Subjecting starch to ionizing radiation from sources such as gamma and electron beam (Ebeam) can induce molecular changes resulting in starch modification. The ionizing radiation results in the formation of radiolytic free radical products (such as OH• and H•), with capacity to induce molecular modifications and fragmentation of starch polymer (Bashir & Aggarwal, 2019; Bhat & Karim, 2009). The intensity of free radical generation will affect the fundamental characteristics of starch (Sokhey & Hanna, 1993), including its physicochemical properties, as well as its level of digestibility, through degradation and/or crosslinking reactions. The outcomes of starch irradiation are dependent on several factors, including starch botanical source, ionizing radiation source and dosage, and moisture content (Bashir & Aggarwal, 2019; Bhat & Karim, 2009). Such variables can thus be manipulated to facilitate starch-PA interactions and produce starches with desired physico-chemical properties.

Starch is commonly crosslinked with various multifunctional agents (such as phosphorous oxychloride or sodium hypochlorite) with variable outcomes (Shah et al., 2016). The mechanism is believed to involve reaction of the primary (6-OH) and secondary (2-OH and 3-OH) glucose alcohols with the multifunctional reagents resulting in crosslinked starch via either ether or ester inter-molecular bridges. Such crosslinked starch has variable outcomes such as less swelling, and more resistance to shear, temperature and low pH compared to unmodified starch (Koo et al., 2010). However, consumer concerns and labelling requirements restrict the widespread use of chemical crosslinking to enhance resistant starch content in foods (Hagenimana & Ding, 2023). Facilitating covalent starch crosslinking using naturally derived molecules could enhance the appeal of such starches for diverse applications.
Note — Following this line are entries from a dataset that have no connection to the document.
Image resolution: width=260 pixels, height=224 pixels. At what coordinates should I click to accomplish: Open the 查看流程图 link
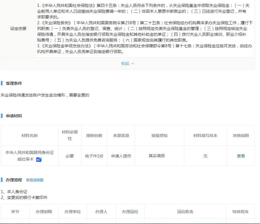tap(35, 180)
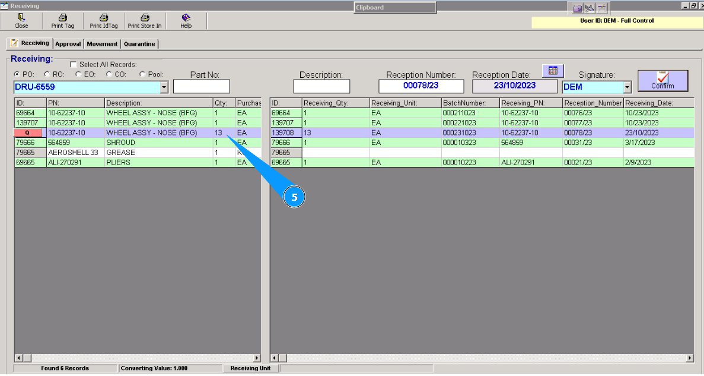Switch to the Approval tab
The width and height of the screenshot is (704, 376).
click(68, 44)
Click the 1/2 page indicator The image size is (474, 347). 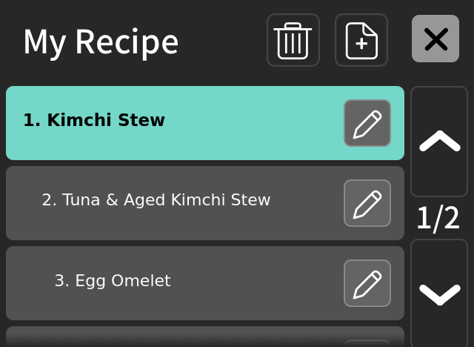(438, 219)
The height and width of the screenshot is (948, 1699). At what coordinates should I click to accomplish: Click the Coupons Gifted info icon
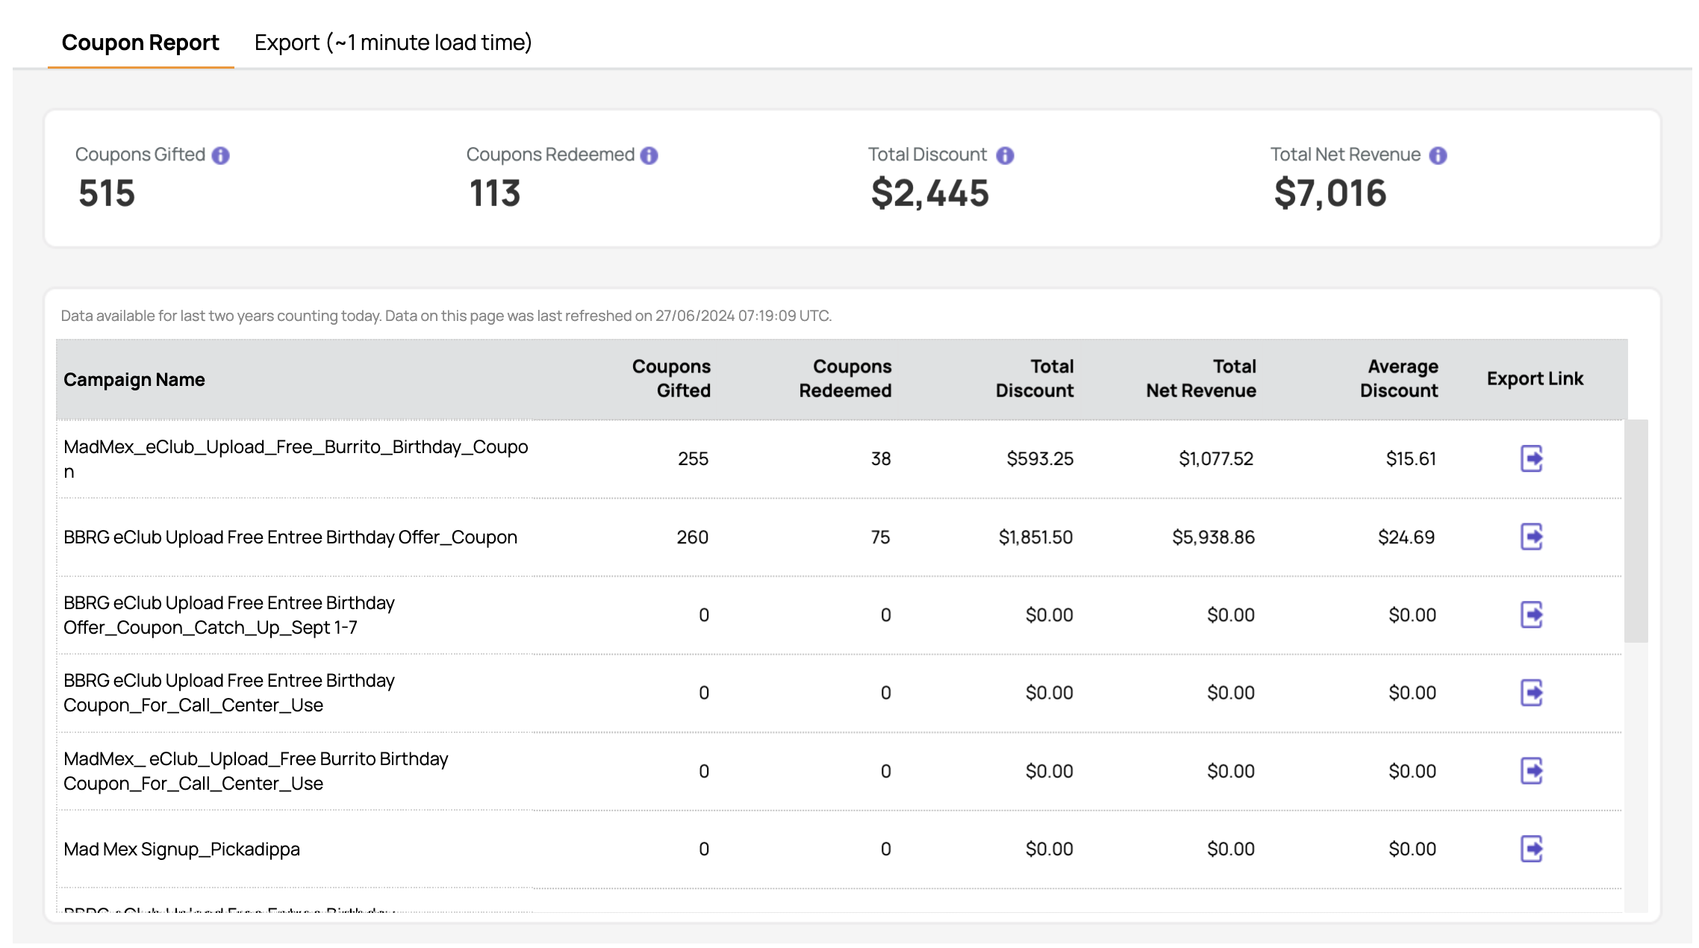(x=220, y=155)
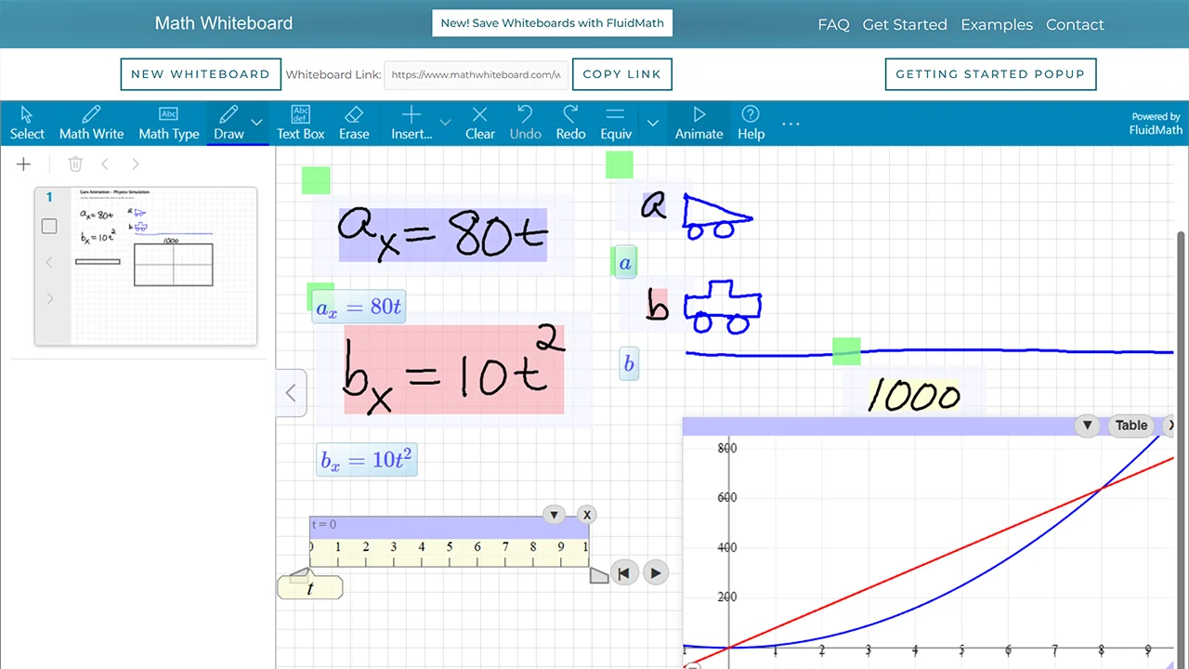Expand the Draw tool options arrow
This screenshot has height=669, width=1189.
pyautogui.click(x=257, y=123)
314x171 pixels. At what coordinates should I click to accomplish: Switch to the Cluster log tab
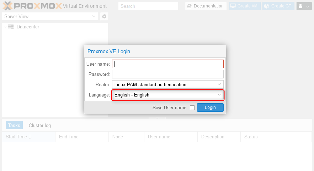(40, 125)
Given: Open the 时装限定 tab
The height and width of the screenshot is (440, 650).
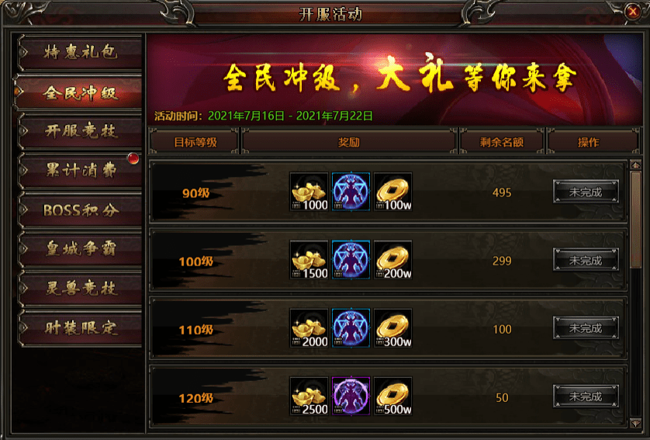Looking at the screenshot, I should tap(80, 328).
Irradiation has been documented to link starch with non-starch polymers such as grafting amylose polymers on polyvinyl alcohol (PVA) to form stable hydrogels (Zhai et al., 2002). The PA have multiple reactive sites in close proximity due to abundant –OH groups (Amoako & Awika, 2016b), and are likely to readily participate in electron transfer reactions under Ebeam energy, facilitating starch crosslinking. Thus, we hypothesize that irradiation process and resulting free radicals will induce covalent linkages between starch molecules mediated by PA, improving starch-PA complex stability to amylase enzyme hydrolysis. The study aimed to investigate the effect of Ebeam on starch-PA complex physiochemical properties and in vitro digestibility.